Detection of the closest Jovian exoplanet in the Epsilon Indi triple system
"We confirm the trend in the radial velocity data for Epsilon Indi A suggesting a long-period planetary companion and find ... Epsilon Indi Ab as a cold Jupiter with a minimum mass of 2.71+2.19−0.44 MJup on a nearly circular orbit with a semi-major axis of 12.82+4.18−0.71 au and an orbital period of 52.62+27.70−4.12 yr... Thus the Epsilon Indi system comprises of at least Epsilon Indi A, Ab as well as a long period brown dwarf binary Ba and Bb; so it provides a benchmark case for our understanding of the formation of gas giants and brown dwarfs."Gaian bottlenecks and planetary habitability maintained by evolving model biospheres: The ExoGaia model
"We seed multiple model planets with life while their atmospheres are still forming and find that the microbial biospheres are, under suitable conditions, generally able to prevent the host planets from reaching inhospitable temperatures, as would happen on a lifeless planet. We find that the underlying geochemistry plays a strong role in determining long-term habitability prospects of a planet. We find five distinct classes of model planets, including clear examples of 'Gaian bottlenecks' - a phenomenon whereby life either rapidly goes extinct leaving an inhospitable planet, or survives indefinitely maintaining planetary habitability."

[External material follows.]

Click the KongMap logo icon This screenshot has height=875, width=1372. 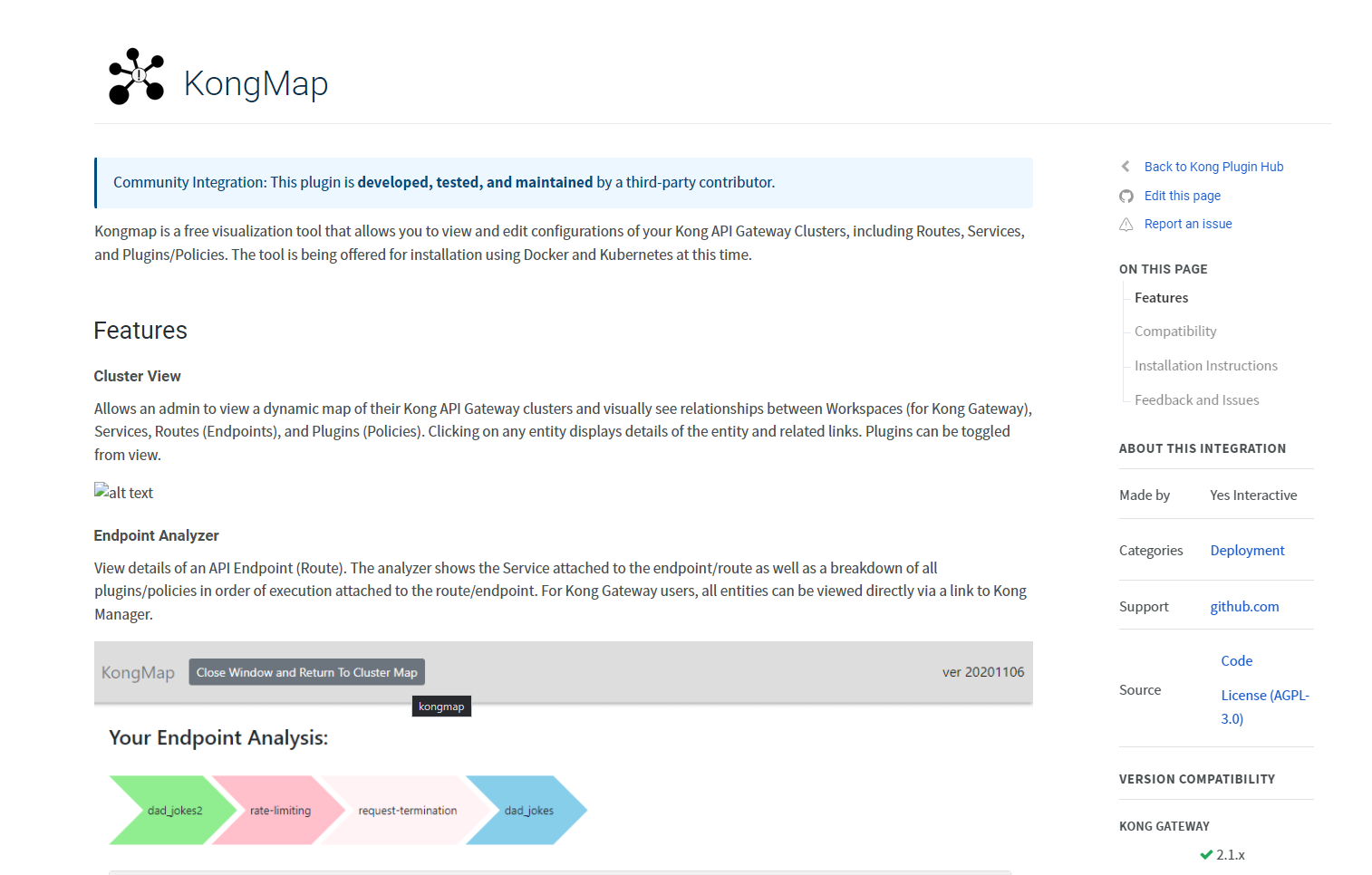136,76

This paper uses a highly simplified ("toy") model to look at qualitative behavior of the system, rather than try to make real-world predictions. The five classes are:
Extreme - Planets that never reach habitable temperatures
Doomed - Planets that reach habitable temperatures but are unable to support life.

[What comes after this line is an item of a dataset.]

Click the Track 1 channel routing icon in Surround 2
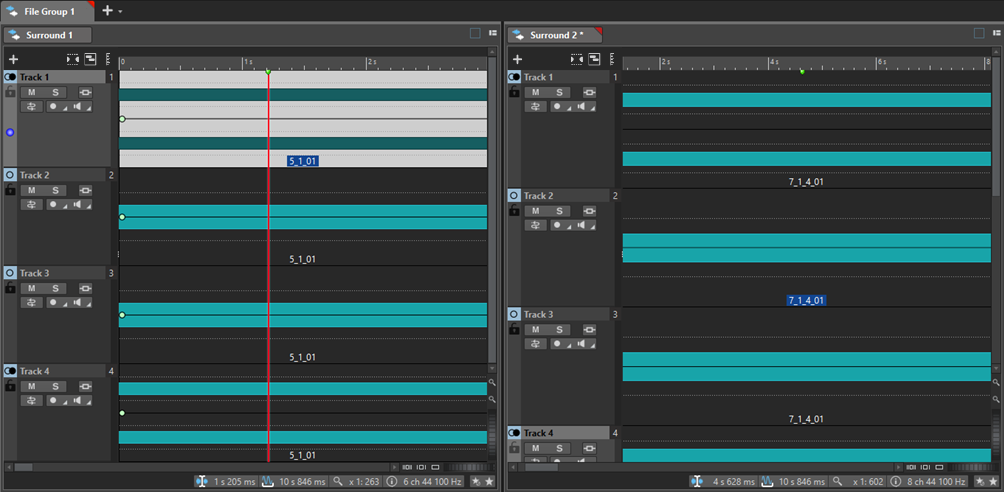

Critical - Planets that have a higher colonisation success than long-term habitability success.
Bottleneck - Planets that if successfully colonised enjoy long-term habitability.

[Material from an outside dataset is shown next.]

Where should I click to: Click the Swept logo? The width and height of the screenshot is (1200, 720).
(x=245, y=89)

Abiding - Planets that are always successfully colonised and always have long-term habitability.
Note the ABCDE mnemonic, and that there are cases where planets achieved a biosphere at some point only to have it die out over time.
A key feature that distinguishes the classes (within the context of the model) seems to be the availability of robust geochemical feedback loops, pointing to plate tectonics as a potentially necessary condition for long-term habitability.